Dealing with his Oregon Ducks' loss to Auburn was one thing. Knowing that he had a difficult decision to make when he returned to St. Peters was another.
After 10 years of spearheading the Lutheran football program, Kuhlmann decided it was time to become the family man his wife and two young daughters needed.
And so, after much thought, he resigned his position as coach.
"I think 10 years ago when I started coaching here, football wasn't as year-round oriented as it is today," Kuhlmann said. "It's demanding on your schedule between weight lifting after school, going to clinics and preparing for the next season. Those are things I still enjoy, but my desire to do those things isn't as great as my desire to spend time with my young children. My girls will only be young once, and I want to really have an opportunity to interact with them as they grow up."
Kuhlmann compiled a 51-51 record in 10 years. The highlight of his tenure was in 2004, when the Cougars went 9-3 and reached the Class 2 quarterfinals.
But his lone playoff appearance isn't the reward he will look back on most fondly.
"On many levels the biggest thing I enjoy is the people," Kuhlmann said. "The reason coaches become good coaches is their interaction with people, whether it be players or alumni. I'm a big believer in being a mentor to young people, helping them learn good Christian morals and how to be good sons, fathers and mothers. That goes a long way in establishing a program and not just having a football team. Having people understand what we stand for helped make me a better coach."
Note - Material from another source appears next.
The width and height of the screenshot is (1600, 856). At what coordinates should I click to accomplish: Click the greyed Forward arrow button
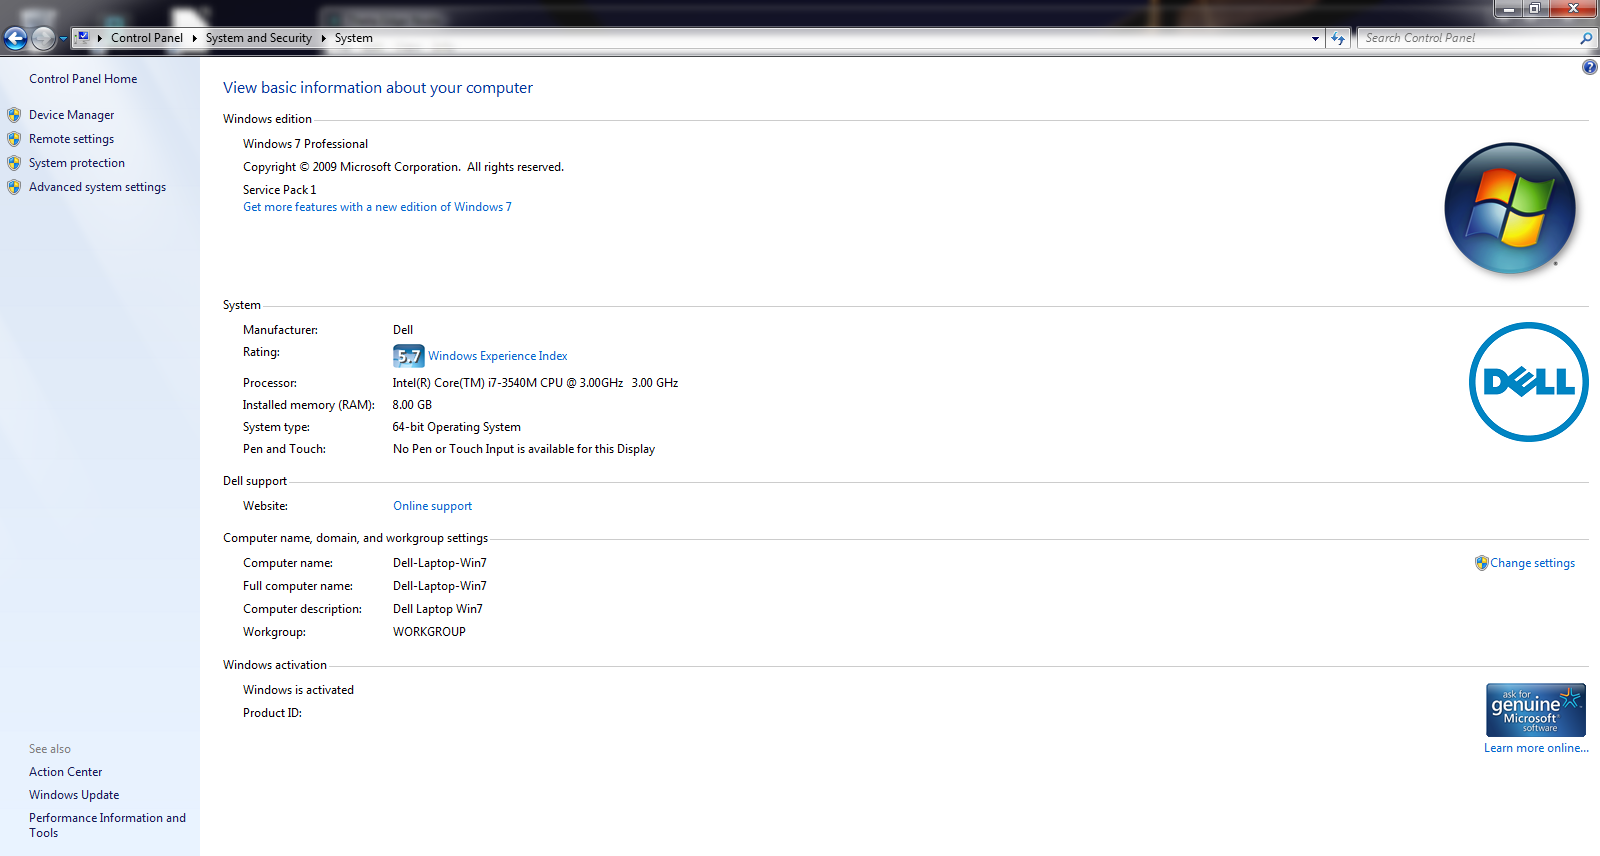click(x=43, y=39)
Two years ago, Kuhlmann took over for Gordon Bredow as the school's athletics director, a position he will continue to fill. His most pressing duty will be finding his replacement coaching staff.
Of course, it's next to impossible to expect Kuhlmann to cut himself off from football entirely. He would like to continue coaching in some capacity and leave the door open to be a head coach somewhere again down the road.
"Ultimately coaching is in my blood, and I think it always will be," Kuhlmann said. "I do hope that as an AD to always be a part of the program, and it starts with securing a qualified head coach. I'll help with that transition from me to him any way I can, including the possibility of continuing to serve as a parttime coach or assistant. I would gladly welcome that opportunity."
It's Kuhlmann's hope that having less responsibility as a football coach will help him become a better athletics director. To further assist him in that endeavor, he plans to enroll in online classes and work toward earning a doctorate's degree in sports management and leadership.